How to Plant a Tree to Guarantee Survival

Planting a Tree

While you can hardly go wrong planting a tree, there are a few things to remember that will help your trees grow as well as they possibly can.  Read this article for some of the things that we've tried here at the nursery that work!

Time of Year

With our RootMaker Plugs, you can plant any time of the year, as long as the soil is thawwed.  However, there are certain times of the year that will help your trees root more quickly and grow well in subsequent growing seasons.

Our favorite time to plant here in Central Indiana is early Autumn.  Usually, plants leaves have stopped growing, but the soil is still warm from the summer.  It is best to plant at least 6 weeks or more from the first freeze, though, so plants have time to root properly.  In Central Indiana, there is typically a break in the rainfall in August and September, and rains will often resume in October through December.  It is best to take advantage of the moisture in the fall and plant in late September, as the trees will root in well before winter.

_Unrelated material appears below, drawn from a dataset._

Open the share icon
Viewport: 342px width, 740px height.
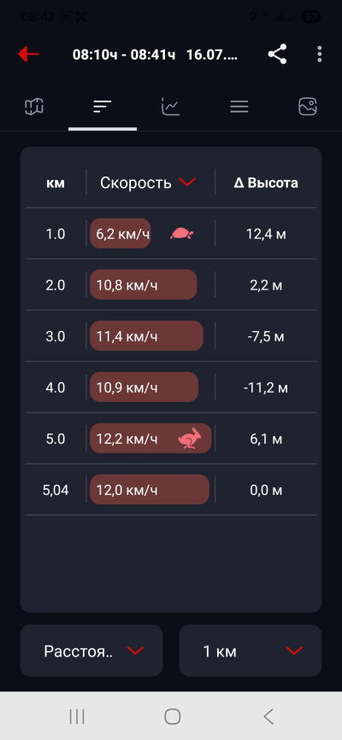coord(277,55)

The next best time to plant is in the Spring, since rain is abundant then as well.  Any time from March through May works, as long as the soil is thawwed.  Most native hardwoods are hardy enough that they won't be bothered by the occasional late snow or frost.  Central Indiana is notorious for unpredictable weather, so trees from this provenance can tolerate just about anything from -20°F to 100°F!

Planning and Prepping your Site

To get your trees to grow well, a little pre-plant prep is important.  A few weeks before you want to plant, mark where you will plant your trees, and dig a hole about 3 feet across.  It doesn't need to go very deep, around 12 inches is fine for tree seedlings.  The point is to have semi-loose soil for the seedling's roots to penetrate.

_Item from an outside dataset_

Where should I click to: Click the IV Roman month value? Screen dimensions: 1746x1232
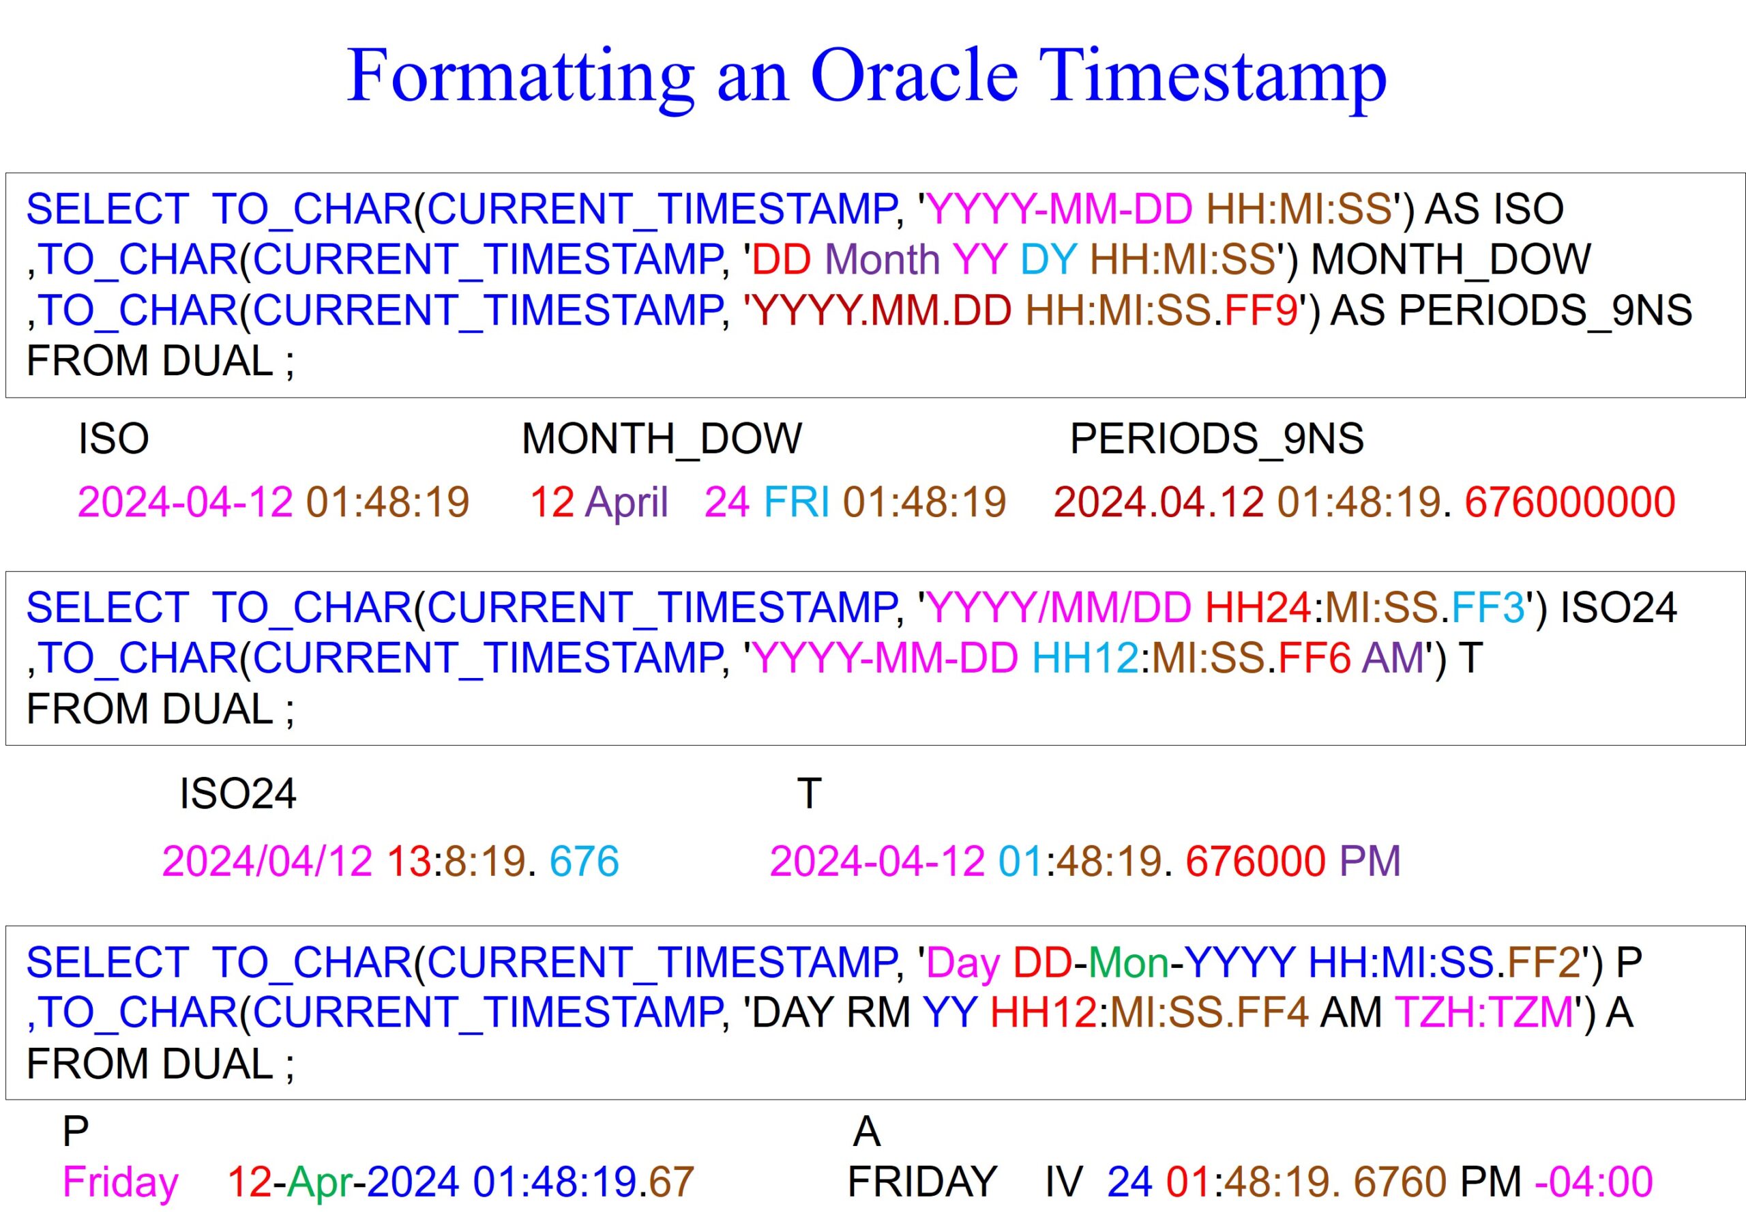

Another important consideration when prepping your site is spacing - Most Eastern Hardwoods perform best when they are spaced fairly close.  Planting a grove of trees about 8-10 feet apart works best, as it allows for good crown development while maintaining upward growth.  For a natural-looking forest, try to space the trees somewhat randomly so they aren't perfectly aligned on a grid.  Remember to include space for understory trees and shrubs as you lay out the space.

Tree Planting Time

This is probably the easiest step - When planting your tree, just be sure to set it in properly.  Make sure the plug sits firmly in the ground, but also be sure you don't bury the root flare.  This is the point where the stem meets the soil level in its original plug - It is better for this point to be a little above ground than to be buried.

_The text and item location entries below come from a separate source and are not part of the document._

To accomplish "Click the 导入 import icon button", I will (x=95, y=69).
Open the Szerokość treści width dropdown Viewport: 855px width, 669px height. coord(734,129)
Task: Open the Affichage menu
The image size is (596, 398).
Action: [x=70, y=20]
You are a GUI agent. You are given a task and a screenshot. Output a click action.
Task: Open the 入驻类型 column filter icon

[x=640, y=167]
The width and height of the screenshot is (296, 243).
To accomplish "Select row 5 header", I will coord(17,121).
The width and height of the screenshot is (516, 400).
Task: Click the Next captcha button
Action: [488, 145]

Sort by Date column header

To ensure survival and good growth, it is important to maintain your planting.  When planting your tree, we recommend using a tree tube to shelter the tree and protect it from rabbits, and a weed mat to keep weed growth down.  We carry an excellent line of tree tubes and a proprietary weed mat - You can find them in our store here.

For the first few years, you may need to prune the trees for good form.  Eliminate narrow branch angles and competing leaders, as these will lead to problems when the tree matures.  Time spent pruning in the first few years will result in a much better tree in 10 years.  After a few years, the trees' branches will have begun to touch if they're spaced 8-10 feet apart.  This will prompt them to spend more energy in upward growth, resulting in straight trunks for better timber if that is your intent.

After 3 years or so, it is also good to begin introducing understory trees (sometimes called "trainer" trees since they keep the larger hardwoods growing upright) and shrubs.  If you wait too long to introduce understory layers, the canopy trees' roots will have filled in the area and the smaller trees and shrubs won't grow as well.

If you follow these steps using RootMaker Plugs, you'll have a noticable forest in 5 years - In 10 years' time, your woods will look as nice as any park or preserve!